Good, Services, and Tradable Inflation 2024

Source:  FIIG Securities, ABS

  • The August meeting is not yet locked in as a rate rise. There are two paths that could see the RBA knocked off the rate-hike trajectory. The first is that we only have two months’ worth of the full 2Q data, not all three months. It’s possible, but doubtful, that the full quarterly data will tell a different story for CPI. It would need to be materially better, however. The RBA has drawn attention to services inflation, which is mostly measured in the middle month of the quarter, i.e. the May data that was just released, so we’re not hopeful the split between services and goods will change materially. It’s also worth pointing out that the seasonal adjustment in May is quite large, which means the scope for a statistical oddity is increased. However, the data shown in the chart above are all annual rates of change, which should be robust to that effect. The second path to knock the RBA off the rate hike trajectory would be if other parts of the economy materially weaken. When we characterised the RBA as being closer to a rate rise than generally understood, we said they were closer to a rate cut as well. The weakening in the labour market and the truly weak growth in GDP per capita are also important. There is another labour force result (for June, released 18 July), another retail sales release (for June, released 26 July), and many more pieces of second tier data before the August RBA meeting. If there is a sign of material cracking in the economy, then the RBA may forestall on the anticipated August rate rise. It would need to be very bad though.
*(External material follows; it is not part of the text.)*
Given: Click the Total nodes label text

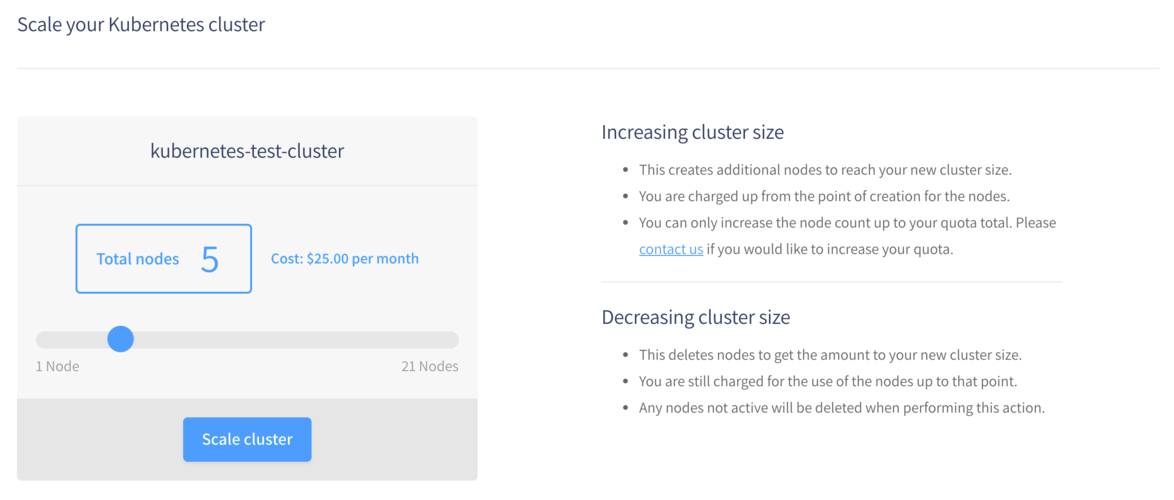Looking at the screenshot, I should 138,260.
  • The tax cuts start on 1 July. There will be some amount of bring-forward as more savvy consumers understand the coming increase in pay, but we expect the largest increase in consumption to come in mid-July as the tax cuts move through the system as actual cash. Pay cycles vary, of course, but we’re likely talking early-to-mid July for most people to receive their first pay at the new tax rates. There won’t be any official data covering mid-July by the time the RBA decides the cash rate on 6 August. However, there will be time for anecdotes and business liaison to begin to show. The data coming across August and into September will likely be stronger. The RBA knows this and explicitly forecasts it. If the Australian economy and particularly prices are heating up as we move into July then that is a concerning trend. Our previous discussions of the impact of taxation had assumed a generally slowing backdrop when the tax cuts hit; that doesn’t appear to be the case. The labour market is slowing but the inflation pressure in the economy is not.
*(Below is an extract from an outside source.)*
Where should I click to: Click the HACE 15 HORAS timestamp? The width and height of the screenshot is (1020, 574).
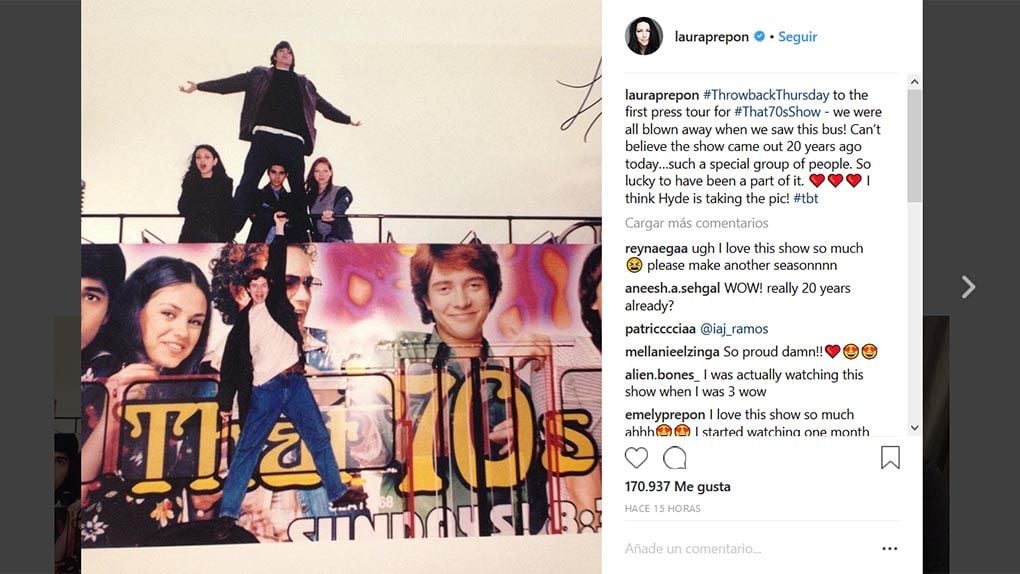(x=662, y=509)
  • A November rate cut now seems difficult to achieve, but we expect a turnaround by early 2025. The inflation side of the question is suggesting higher rates but, as we discussed, many other parts of the economy are showing weakness. If the RBA does proceed to raise rates in August, then the parts of the economy already suffering will only weaken further. That makes a future rate cut likely to occur earlier. A six-month turnaround between the last hike and the first cut would be relatively short, but far from unprecedented. The peak was six months in 2000, and in 2008. There’s also the question of how you consider the fact that since June 2023, the RBA raised rates only once. That would be twice if the RBA does raise in August, but it would also show the current cycle has a different underlying structure than the 2010 cycle.